Storia

Quando i “nonni” degli animali di oggi fuggirono dal riscaldamento globale

Ritrovato un rifugio paleozoico, pieno di fossili di animali, che 470 milioni di anni fa migrarono al Polo Sud per sopravvivere al riscaldamento globale.

Il successo della vita sulla Terra è dipeso da un periodo cruciale, fra i 650 e i 470 milioni di anni fa, quando comparvero i primi animali pluricellulari, sotto forma di "gelatine a pettine" e di spugne, e poi con l'emergere delle diverse strutture corporee che ancora caratterizzano gli animali moderni: quelle per esempio di echinodermi, artropodi, molluschi e di un verme munito al suo interno di una corda utile per il nuoto, detto Pikaia, da cui derivarono, più tardi e in successione, i pesci, gli anfibi, i rettili e i mammiferi (noi compresi).

Riscaldamento globale. Queste prime e importantissime fasi in cui la vita si diversificava, ancora confinata nel mare, non furono esenti da crisi ambientali e climatiche. Uno studio pubblicato su Nature Ecology & Evolution rivela la fuga epocale, 470 milioni di anni fa, a causa del riscaldamento globale, verso il Polo Sud.

Due soli continenti. La ricerca descrive il concentramento di biodiversità tra i fossili della Cabrières Biota, un sito scoperto nella Montagne Noire, nel sud della Francia. Risale a 470 milioni di anni fa (al periodo Ordoviciano). Ai tempi l'area era un ambiente marino aperto, situato nell'emisfero australe vicino al Polo Sud. Non esistevano i cinque continenti di oggi, ma due. La località francese si trovava insomma spostata di molte migliaia di chilometri, ai margini del super continente Gondwana.

Una colonia di biodiversità. La particolarità del giacimento, emersa dallo studio di 400 fossili ben conservati, è proprio il concentrato di forme diverse. Spugne e alghe ramificate costituiscono il 26% di tutti i fossili identificati. Ci sono poi molluschi (14%), trilobiti (12%), brachiopodi (9%), ioliti (7%) e cnidari (6%). Più rari gli echinodermi, che sono rappresentati solo da tre esemplari.

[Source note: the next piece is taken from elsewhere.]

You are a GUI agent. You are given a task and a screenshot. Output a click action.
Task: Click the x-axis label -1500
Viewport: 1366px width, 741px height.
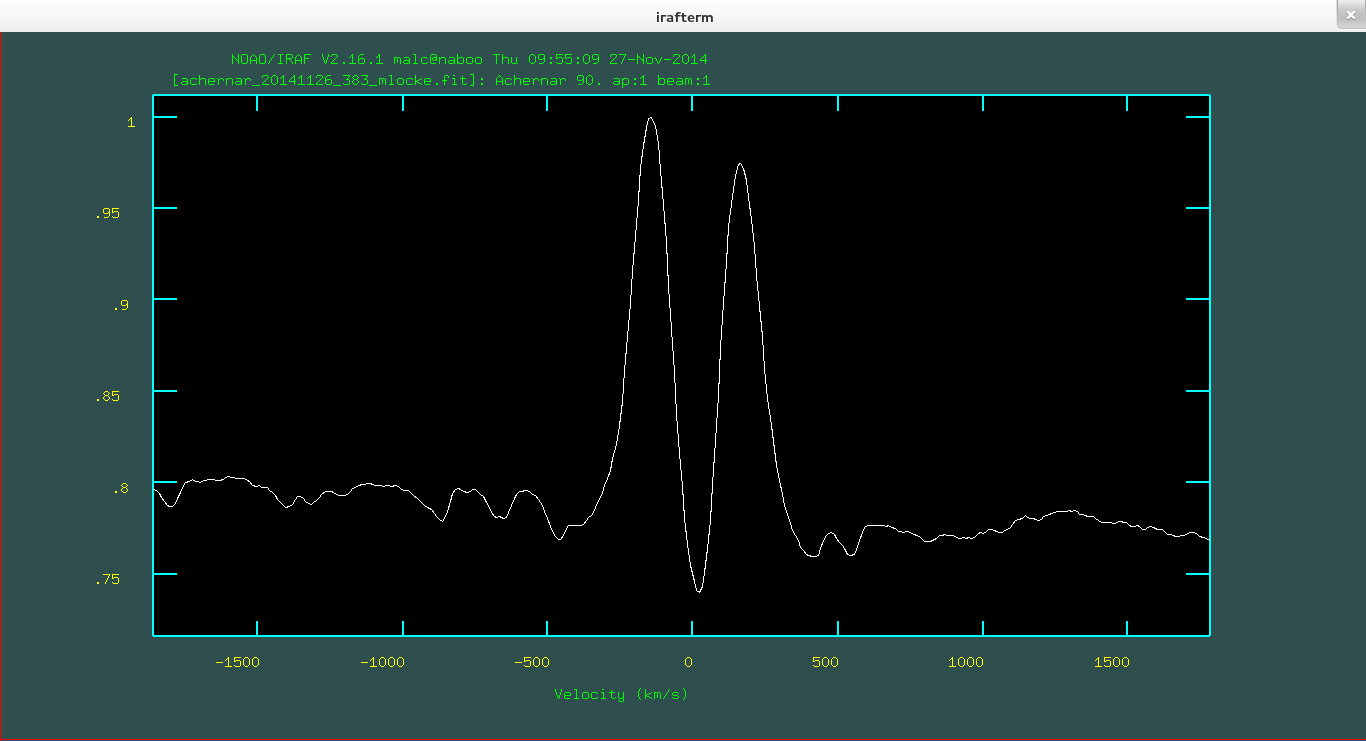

Si tratta insomma delle forme primitive di vongole, polpi, seppie e calamari; di artropodi come granchi e aragoste; di organismi filtratori con conchiglia a due valve disuguali; di meduse, gorgonie, coralli e anemoni; di ricci e stelle marine primitive.

Grande anomalia. C'è poi una particolare varietà di artropodi bivalvi (sorta di crostacei con carapace compresso lateralmente a simulare una conchiglia bivalve) che formano il 16% dei fossili identificati. Sono presenti anche alcuni organismi vermiformi (circa l'1% dei fossili identificati). Forse i "nonni" dei vertebrati (cioè i nostri "trisavoli"). Occorre ora notare che una regola ecologica aurea indica che negli ambienti freddi vivono di solito poche specie, mentre in quelli tropicali le specie abbondano.

Fuga verso il Polo. Nel quasi polare Cabrières Biota, stranamente non è stato così.

E ci sarebbe una unica spiegazione: secondo Farid Saleh, il paleontologo dell'Università di Losanna, che ha condotto lo studio: «l'elevata biodiversità del sito suggerisce che questa zona servisse all'epoca da rifugio per le specie che erano sfuggite alle alte temperature prevalenti più a nord».

«In quel momento di intenso riscaldamento globale», precisa Saleh, «gli animali erano andati a vivere in rifugi ad alta latitudine australe, sfuggendo a temperature equatoriali estreme».

Salvati dalla migrazione. Insomma, se non ci fosse stata quell'antica emigrazione, forse si sarebbe irrimediabilmente interrotta l'evoluzione di diversi gruppi di esseri viventi, come gli artropodi (crostacei e insetti), il phylum che rappresenta la stragrande maggioranza delle specie del regno animale; i molluschi (lumache, conchiglie e calamari) phylum al secondo posto per diffusione; e i cordati, che comprendono tutti i vertebrati oggi esistenti.